** Exercise details **
Render every line of the items below as a Markdown table with the columns Row and Line, numbering the rows in order and skipping blank lines. Leave the pictures out.

** Records for the task **

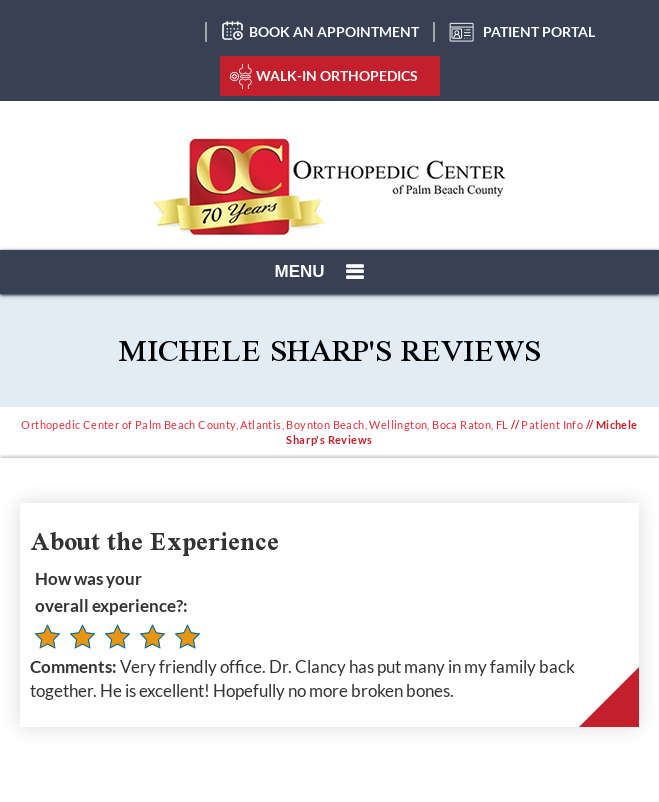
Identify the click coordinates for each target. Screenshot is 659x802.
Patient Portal (539, 31)
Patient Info (552, 424)
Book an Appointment (334, 31)
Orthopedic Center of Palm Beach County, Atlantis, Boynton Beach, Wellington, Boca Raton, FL (264, 424)
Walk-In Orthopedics (337, 75)
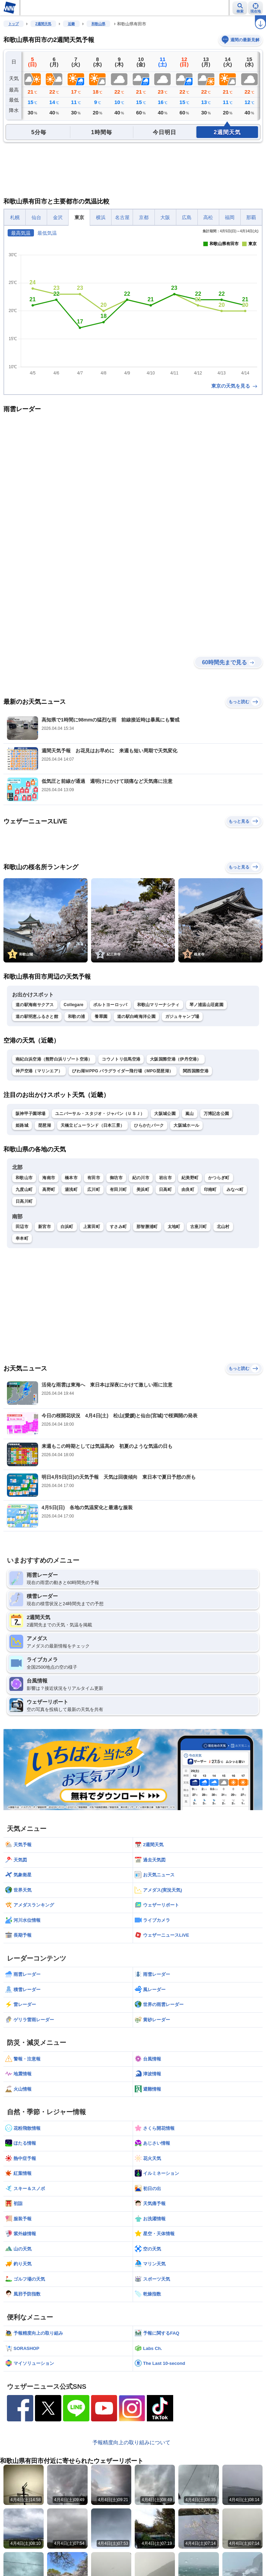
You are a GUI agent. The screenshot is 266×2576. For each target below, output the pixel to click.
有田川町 (118, 1189)
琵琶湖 (44, 1125)
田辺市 (22, 1226)
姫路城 (22, 1125)
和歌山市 (24, 1177)
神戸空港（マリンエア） (39, 1071)
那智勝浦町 (147, 1226)
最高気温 (20, 233)
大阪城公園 (165, 1113)
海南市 (48, 1177)
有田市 (93, 1177)
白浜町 (67, 1226)
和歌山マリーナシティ (158, 1004)
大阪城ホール (186, 1125)
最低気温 (47, 233)
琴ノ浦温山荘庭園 (206, 1004)
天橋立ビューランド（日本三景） (93, 1125)
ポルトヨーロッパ (110, 1004)
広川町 (93, 1189)
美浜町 (142, 1189)
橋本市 (71, 1177)
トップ (13, 24)
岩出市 (165, 1177)
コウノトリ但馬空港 (121, 1059)
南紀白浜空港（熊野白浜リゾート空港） (54, 1059)
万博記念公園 (216, 1113)
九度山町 (24, 1189)
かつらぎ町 (219, 1177)
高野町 (48, 1189)
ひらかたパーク (149, 1125)
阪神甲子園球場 (30, 1113)
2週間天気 (43, 24)
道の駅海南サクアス (35, 1004)
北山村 (223, 1226)
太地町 (174, 1226)
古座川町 (198, 1226)
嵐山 (189, 1113)
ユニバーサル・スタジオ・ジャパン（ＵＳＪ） (99, 1113)
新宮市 (44, 1226)
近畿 (71, 24)
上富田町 (91, 1226)
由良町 (187, 1189)
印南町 (210, 1189)
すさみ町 (118, 1226)
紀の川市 (140, 1177)
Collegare (73, 1004)
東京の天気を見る (234, 386)
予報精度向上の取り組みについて (131, 2442)
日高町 (165, 1189)
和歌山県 (98, 24)
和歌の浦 (76, 1016)
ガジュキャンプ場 (182, 1016)
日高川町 (24, 1201)
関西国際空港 (196, 1071)
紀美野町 (189, 1177)
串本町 (22, 1238)
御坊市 (116, 1177)
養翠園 (101, 1016)
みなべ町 (235, 1189)
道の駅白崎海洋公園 (136, 1016)
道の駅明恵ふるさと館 (37, 1016)
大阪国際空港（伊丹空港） (175, 1059)
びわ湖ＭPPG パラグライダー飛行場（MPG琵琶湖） (122, 1071)
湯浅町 (71, 1189)
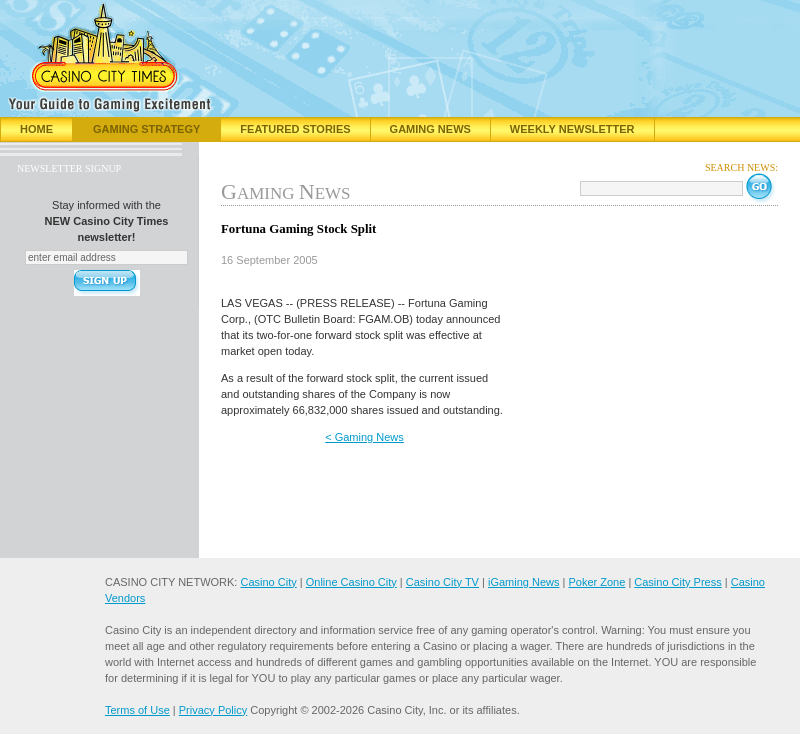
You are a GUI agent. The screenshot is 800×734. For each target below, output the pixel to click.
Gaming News (430, 129)
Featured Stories (295, 129)
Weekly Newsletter (572, 129)
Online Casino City (351, 582)
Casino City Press (677, 582)
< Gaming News (364, 437)
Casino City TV (442, 582)
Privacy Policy (213, 710)
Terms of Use (137, 710)
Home (36, 129)
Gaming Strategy (146, 129)
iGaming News (524, 582)
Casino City (268, 582)
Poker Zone (596, 582)
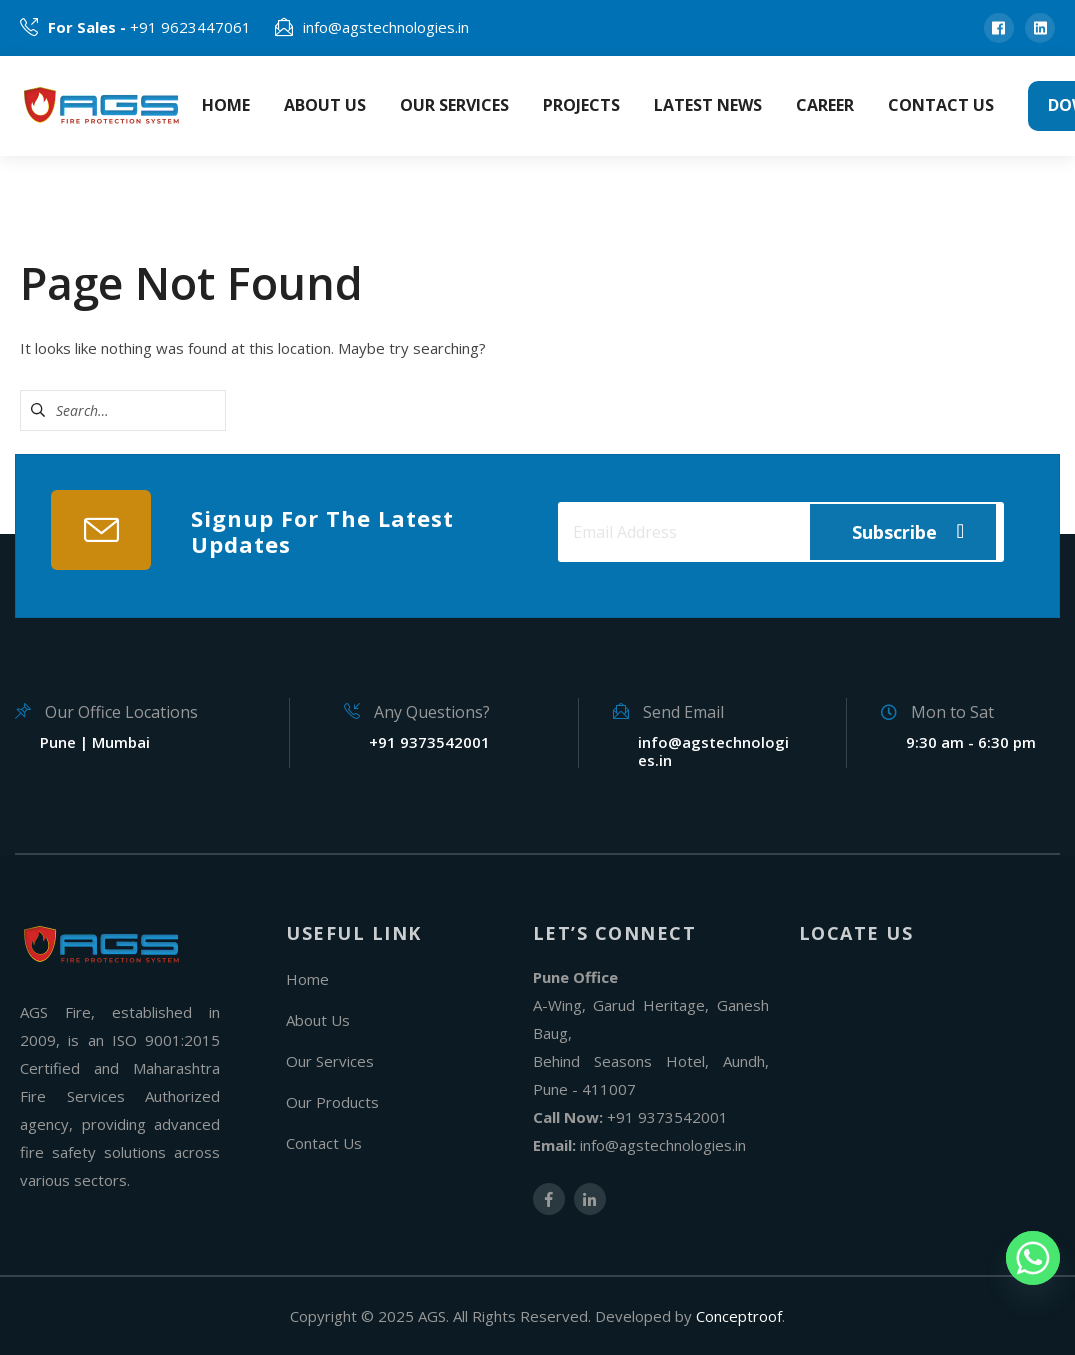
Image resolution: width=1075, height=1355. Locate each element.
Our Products (332, 1102)
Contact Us (324, 1143)
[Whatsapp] (1033, 1258)
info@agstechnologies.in (386, 27)
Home (307, 979)
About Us (318, 1020)
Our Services (330, 1061)
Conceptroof (739, 1316)
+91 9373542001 (667, 1117)
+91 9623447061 (149, 27)
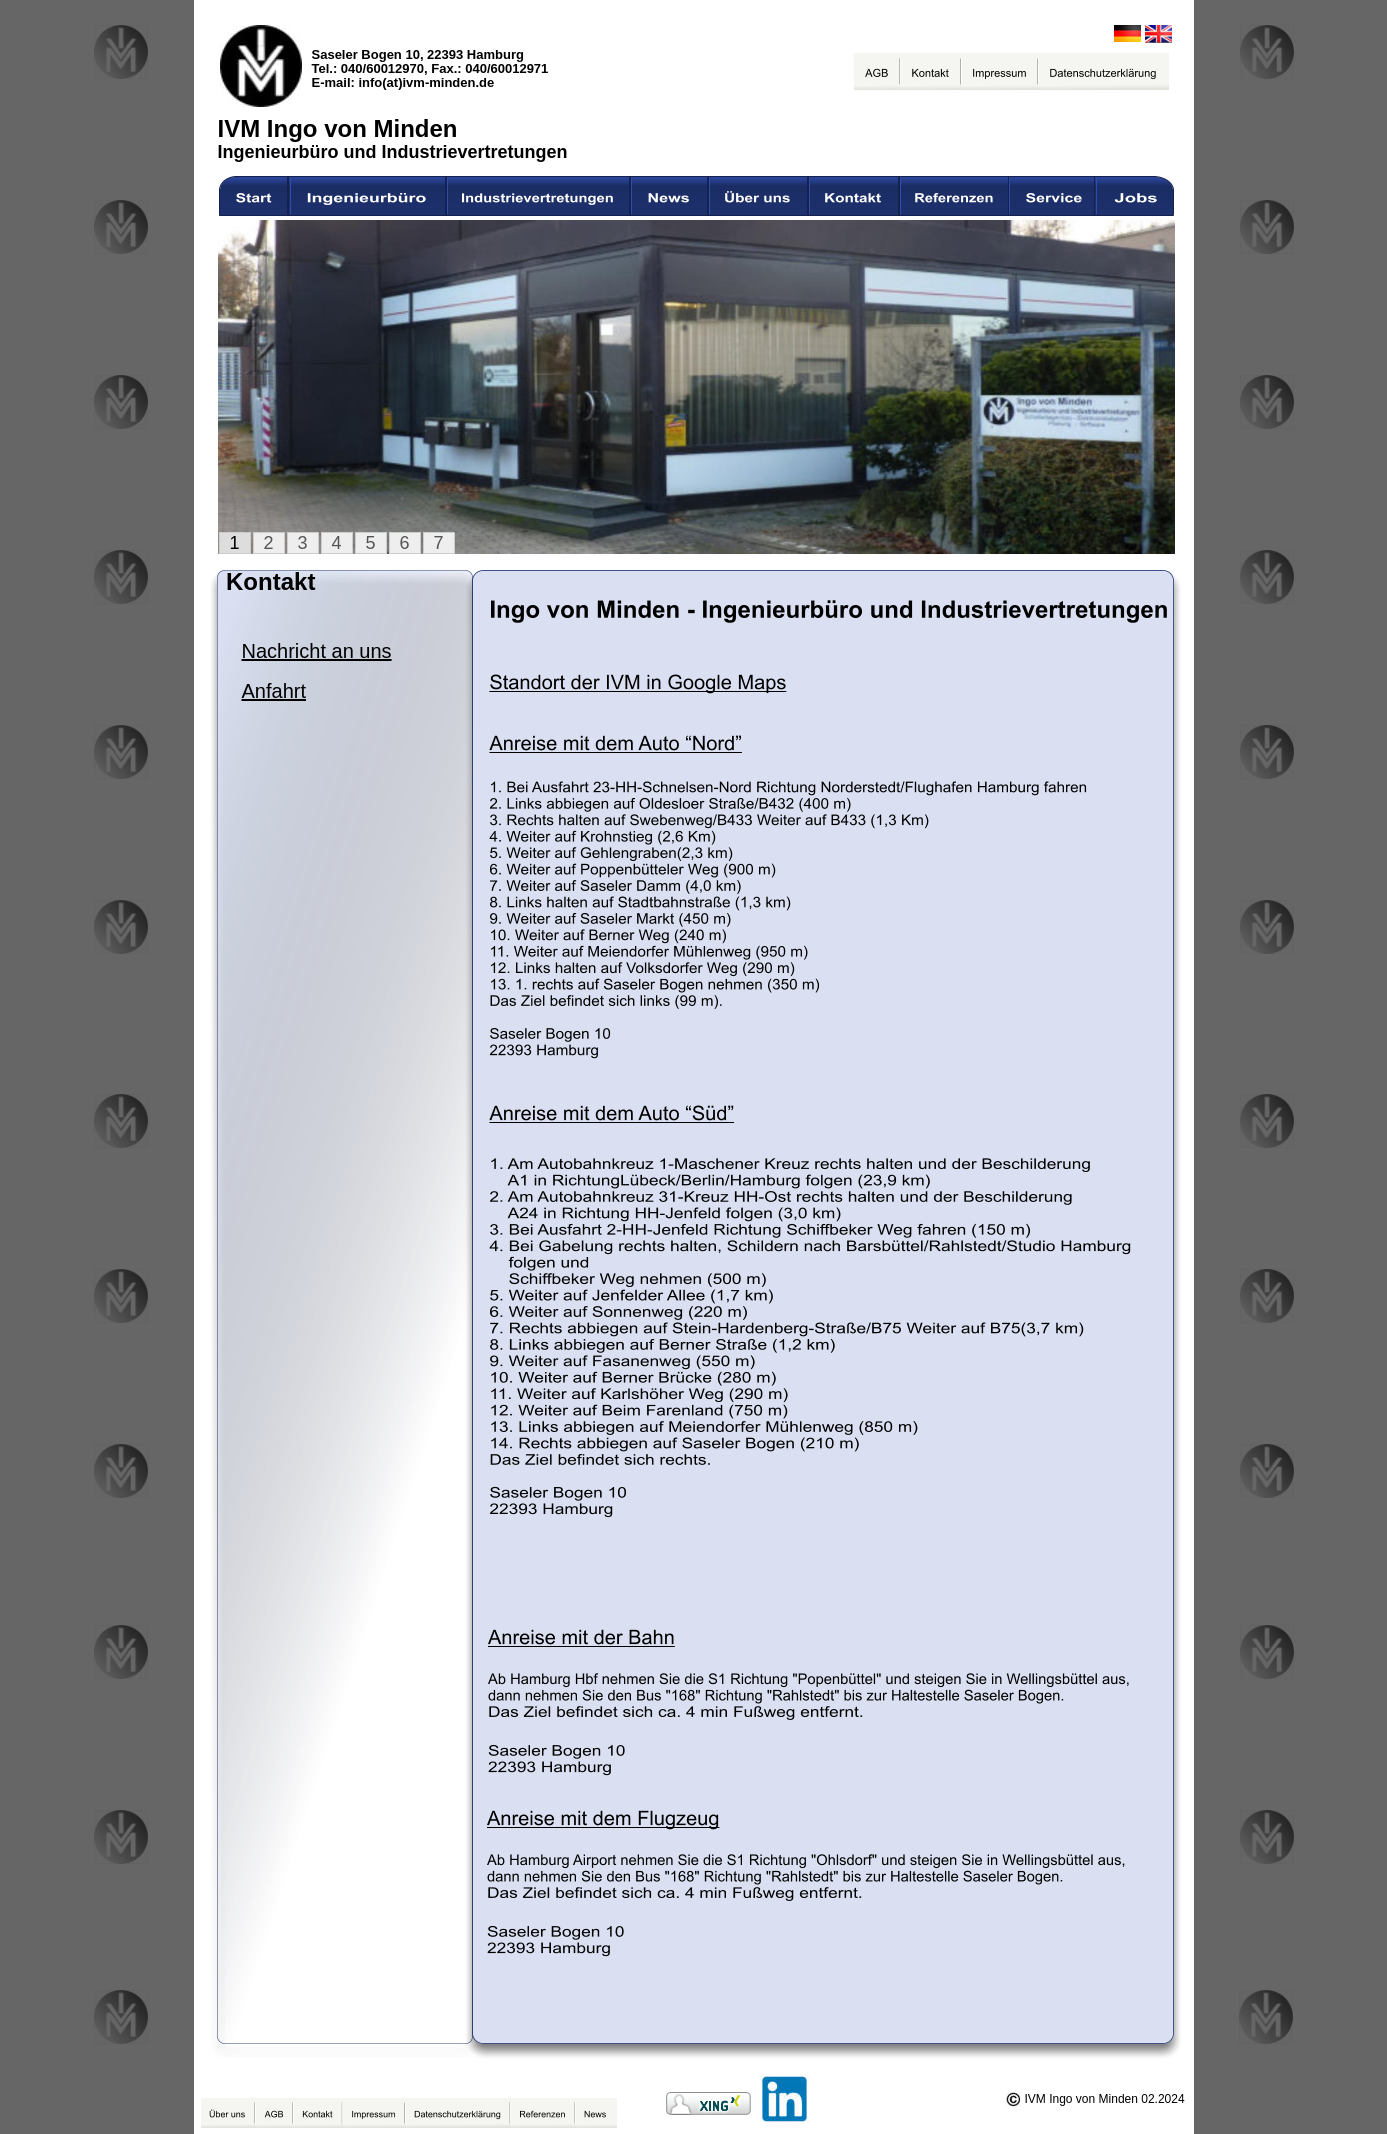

** Worked answer **
| Row | Line |
|---|---|
| 1 | Identify the click coordinates for each target. Screenshot is 659x802. |
| 2 | Patient Portal (539, 31) |
| 3 | Patient Info (552, 424) |
| 4 | Book an Appointment (334, 31) |
| 5 | Orthopedic Center of Palm Beach County, Atlantis, Boynton Beach, Wellington, Boca Raton, FL (264, 424) |
| 6 | Walk-In Orthopedics (337, 75) |
| 7 | You are a GUI agent. The screenshot is 266×2576. For each target below, output the pixel to click. |
| 8 | 有田川町 (118, 1189) |
| 9 | 琵琶湖 (44, 1125) |
| 10 | 田辺市 (22, 1226) |
| 11 | 姫路城 (22, 1125) |
| 12 | 和歌山市 (24, 1177) |
| 13 | 神戸空港（マリンエア） (39, 1071) |
| 14 | 那智勝浦町 (147, 1226) |
| 15 | 最高気温 (20, 233) |
| 16 | 大阪城公園 (165, 1113) |
| 17 | 海南市 (48, 1177) |
| 18 | 有田市 (93, 1177) |
| 19 | 白浜町 (67, 1226) |
| 20 | 和歌山マリーナシティ (158, 1004) |
| 21 | 大阪城ホール (186, 1125) |
| 22 | 最低気温 (47, 233) |
| 23 | 琴ノ浦温山荘庭園 (206, 1004) |
| 24 | 天橋立ビューランド（日本三景） (93, 1125) |
| 25 | ポルトヨーロッパ (110, 1004) |
| 26 | 広川町 (93, 1189) |
| 27 | 美浜町 (142, 1189) |
| 28 | 橋本市 (71, 1177) |
| 29 | トップ (13, 24) |
| 30 | 岩出市 (165, 1177) |
| 31 | コウノトリ但馬空港 (121, 1059) |
| 32 | 南紀白浜空港（熊野白浜リゾート空港） (54, 1059) |
| 33 | 万博記念公園 (216, 1113) |
| 34 | 九度山町 (24, 1189) |
| 35 | かつらぎ町 (219, 1177) |
| 36 | 高野町 (48, 1189) |
| 37 | ひらかたパーク (149, 1125) |
| 38 | 阪神甲子園球場 (30, 1113) |
| 39 | 2週間天気 (43, 24) |
| 40 | 道の駅海南サクアス (35, 1004) |
| 41 | 北山村 (223, 1226) |
| 42 | 太地町 (174, 1226) |
| 43 | 古座川町 (198, 1226) |
| 44 | 嵐山 (189, 1113) |
| 45 | ユニバーサル・スタジオ・ジャパン（ＵＳＪ） (99, 1113) |
| 46 | 新宮市 (44, 1226) |
| 47 | 近畿 (71, 24) |
| 48 | 上富田町 (91, 1226) |
| 49 | 由良町 (187, 1189) |
| 50 | 印南町 (210, 1189) |
| 51 | すさみ町 (118, 1226) |
| 52 | 紀の川市 (140, 1177) |
| 53 | Collegare (73, 1004) |
| 54 | 東京の天気を見る (234, 386) |
| 55 | 予報精度向上の取り組みについて (131, 2442) |
| 56 | 日高町 (165, 1189) |
| 57 | 和歌山県 (98, 24) |
| 58 | 和歌の浦 (76, 1016) |
| 59 | ガジュキャンプ場 (182, 1016) |
| 60 | 日高川町 (24, 1201) |
| 61 | 関西国際空港 (196, 1071) |
| 62 | 紀美野町 (189, 1177) |
| 63 | 串本町 (22, 1238) |
| 64 | 御坊市 (116, 1177) |
| 65 | 養翠園 (101, 1016) |
| 66 | みなべ町 (235, 1189) |
| 67 | 道の駅白崎海洋公園 (136, 1016) |
| 68 | 道の駅明恵ふるさと館 (37, 1016) |
| 69 | 大阪国際空港（伊丹空港） (175, 1059) |
| 70 | びわ湖ＭPPG パラグライダー飛行場（MPG琵琶湖） (122, 1071) |
| 71 | 湯浅町 (71, 1189) |
| 72 | You are a GUI agent. The screenshot is 800×734. For each target below, output the pixel to click. |
| 73 | Gaming News (430, 129) |
| 74 | Featured Stories (295, 129) |
| 75 | Weekly Newsletter (572, 129) |
| 76 | Online Casino City (351, 582) |
| 77 | Casino City Press (677, 582) |
| 78 | < Gaming News (364, 437) |
| 79 | Casino City TV (442, 582) |
| 80 | Privacy Policy (213, 710) |
| 81 | Terms of Use (137, 710) |
| 82 | Home (36, 129) |
| 83 | Gaming Strategy (146, 129) |
| 84 | iGaming News (524, 582) |
| 85 | Casino City (268, 582) |
| 86 | Poker Zone (596, 582) |
| 87 | Image resolution: width=1075, height=1355. Locate each element. |
| 88 | Our Products (332, 1102) |
| 89 | Contact Us (324, 1143) |
| 90 | [Whatsapp] (1033, 1258) |
| 91 | info@agstechnologies.in (386, 27) |
| 92 | Home (307, 979) |
| 93 | About Us (318, 1020) |
| 94 | Our Services (330, 1061) |
| 95 | Conceptroof (739, 1316) |
| 96 | +91 9373542001 (667, 1117) |
| 97 | +91 9623447061 (149, 27) |